A insuficiência económica é uma condição definida pela Segurança Social que abre a porta a vários apoios sociais e até à possibilidade de pedir proteção jurídica em processos judiciais. Para muitos portugueses com baixos rendimentos, este critério é decisivo para ter acesso a apoios do Estado.
Em 2025, o cálculo parte do Indexante dos Apoios Sociais (IAS), fixado em 522,50 euros. Se o rendimento médio mensal do agregado familiar não ultrapassar 783,75 euros (1,5 x IAS), considera-se que há situação de insuficiência económica. Como explica o Ekonomista, site especializado em economia e finanças, este valor serve de referência para perceber se pode ou não candidatar-se a subsídios que dependem da chamada condição de recursos.

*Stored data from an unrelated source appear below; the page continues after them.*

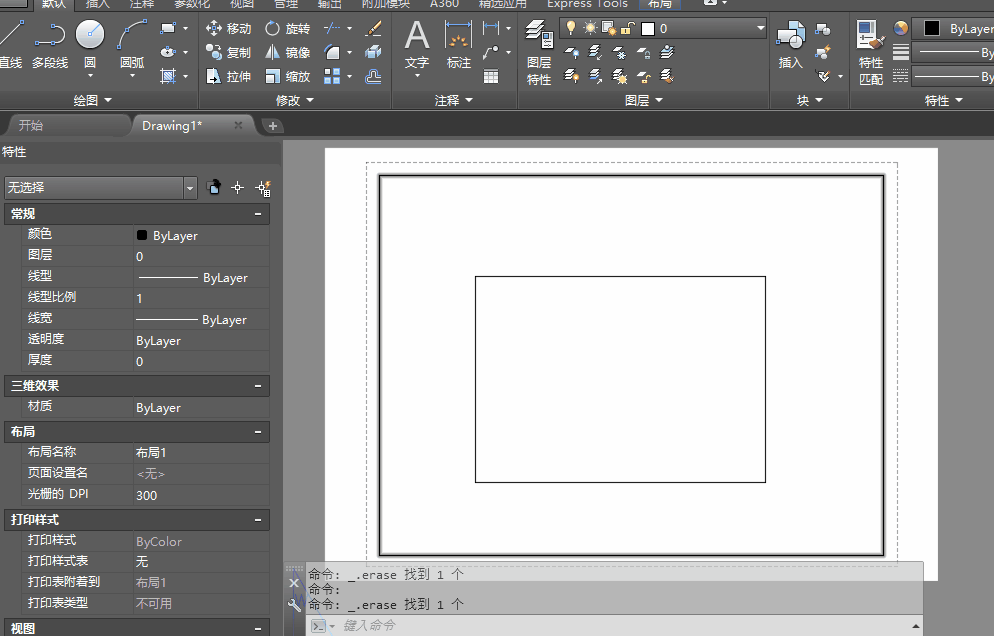
Task: Open the Express Tools ribbon tab
Action: pyautogui.click(x=587, y=4)
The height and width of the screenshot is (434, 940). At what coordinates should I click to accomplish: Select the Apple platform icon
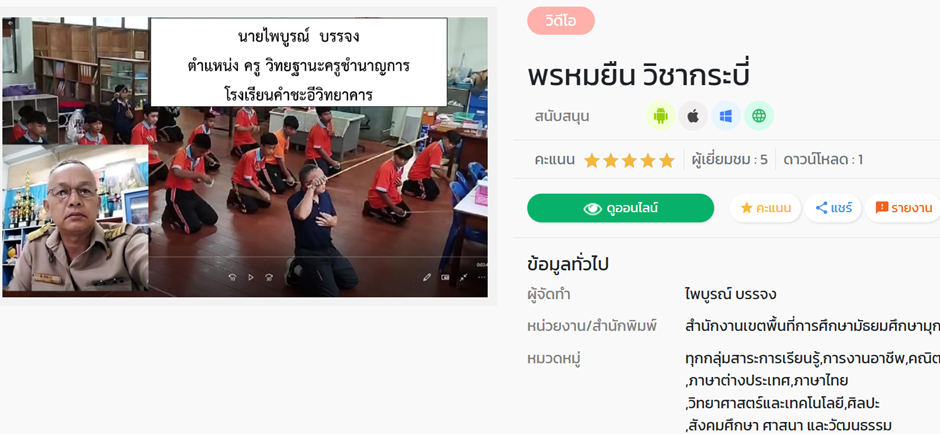tap(693, 116)
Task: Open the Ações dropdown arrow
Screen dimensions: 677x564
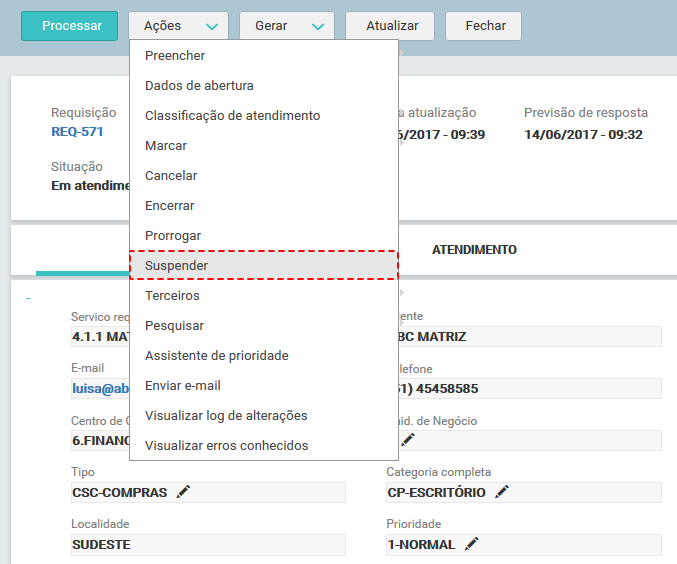Action: tap(211, 26)
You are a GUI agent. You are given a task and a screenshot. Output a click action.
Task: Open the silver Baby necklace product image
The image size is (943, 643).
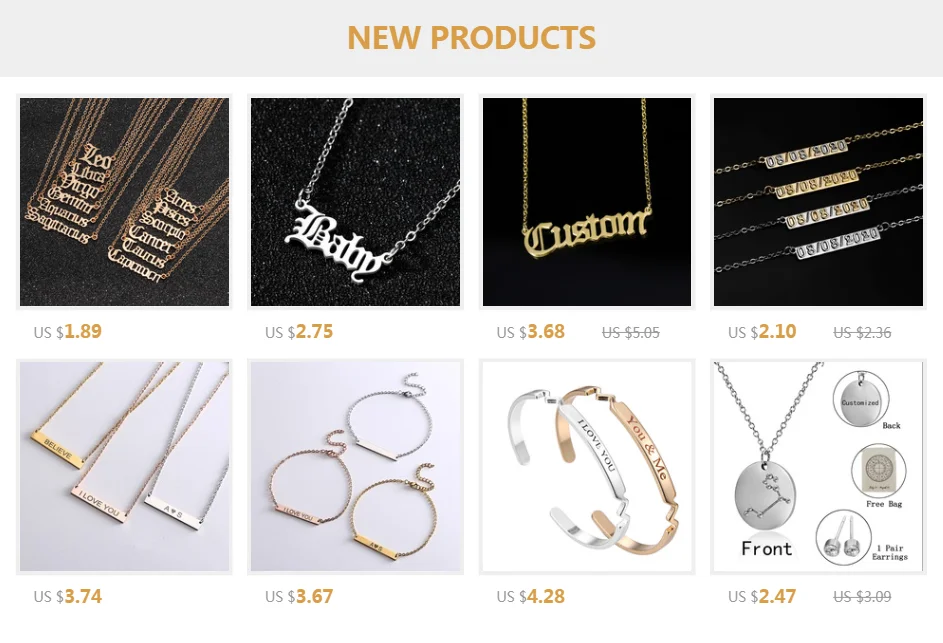(x=355, y=202)
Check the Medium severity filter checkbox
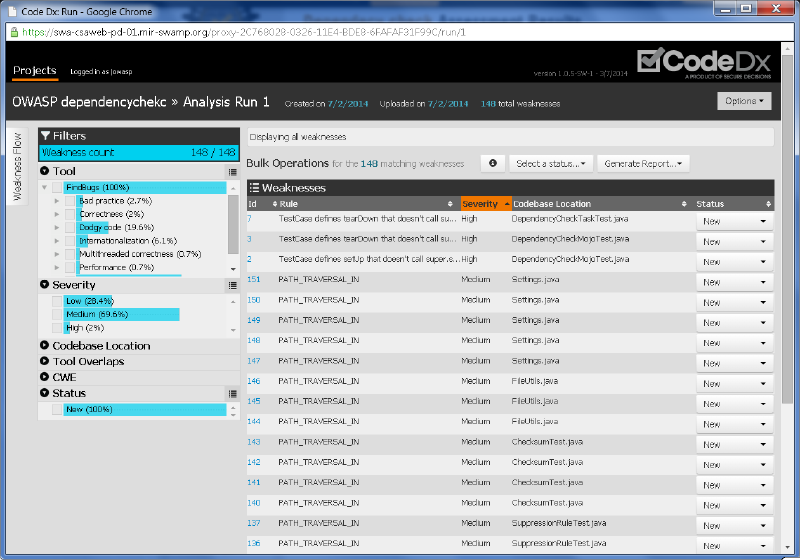 pos(58,314)
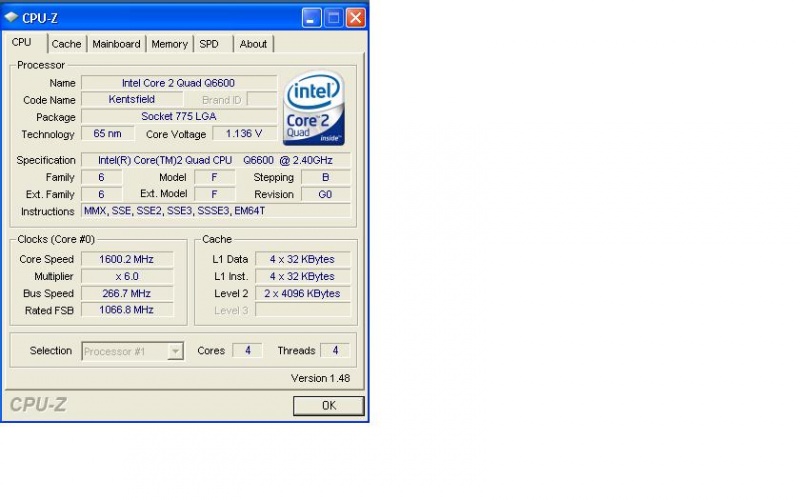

Como se determina a insuficiência económica
A avaliação é feita com base na soma do rendimento anual de todos os elementos do agregado familiar, dividido por 12 meses e pelo número total de membros. Segundo a Segurança Social, esta fórmula assegura que o cálculo reflete a realidade de cada família.
As regras aplicam-se não só à atribuição de prestações sociais, mas também à manutenção das mesmas. Se os rendimentos aumentarem e ultrapassarem o limite, o apoio pode ser suspenso.
Que rendimentos entram nas contas
O rendimento considerado não se limita ao ordenado mensal. Entram salários de trabalho dependente e independente, rendimentos empresariais, capitais e prediais, excetuando a habitação permanente. Mais-valias e outros incrementos patrimoniais são também contabilizados, mesmo quando isentos de tributação.
Incluem-se ainda pensões (velhice, invalidez, sobrevivência, reforma ou aposentação), rendas vitalícias e prestações sociais regulares. Até as pensões de alimentos recebidas devem ser incluídas.
De acordo com o Ekonomista, o objetivo é englobar todas as fontes relevantes de rendimento, de modo a que a avaliação seja justa e abrangente.
Quem faz parte do agregado
Para efeitos legais, o agregado familiar inclui cônjuges não separados judicialmente, unidos de facto e respetivos dependentes. No caso de famílias monoparentais, conta o progenitor e os filhos. Estão igualmente abrangidos enteados e afilhados civis que residam com o requerente.
Como é feita a confirmação
A verificação é automática. A Segurança Social consulta a Autoridade Tributária através da Plataforma de Interoperabilidade da Administração Pública. Assim, não há necessidade de o cidadão fornecer senhas ou tratar do processo manualmente.
Se a informação não puder ser confirmada desta forma, a Segurança Social pode solicitar documentos adicionais para comprovar a situação.
Como saber se está abrangido
Quem já pediu apoios pode confirmar online. No Portal das Finanças, após autenticação, basta procurar por “insuficiência económica”. É aí que surgem os cálculos efetuados pela Autoridade Tributária, com o rendimento médio mensal do agregado e o limite de referência em vigor.
Segundo o Ekonomista, esta funcionalidade permite a qualquer contribuinte perceber se está abaixo do limite definido e, por isso, em condições de receber apoios sociais do Estado.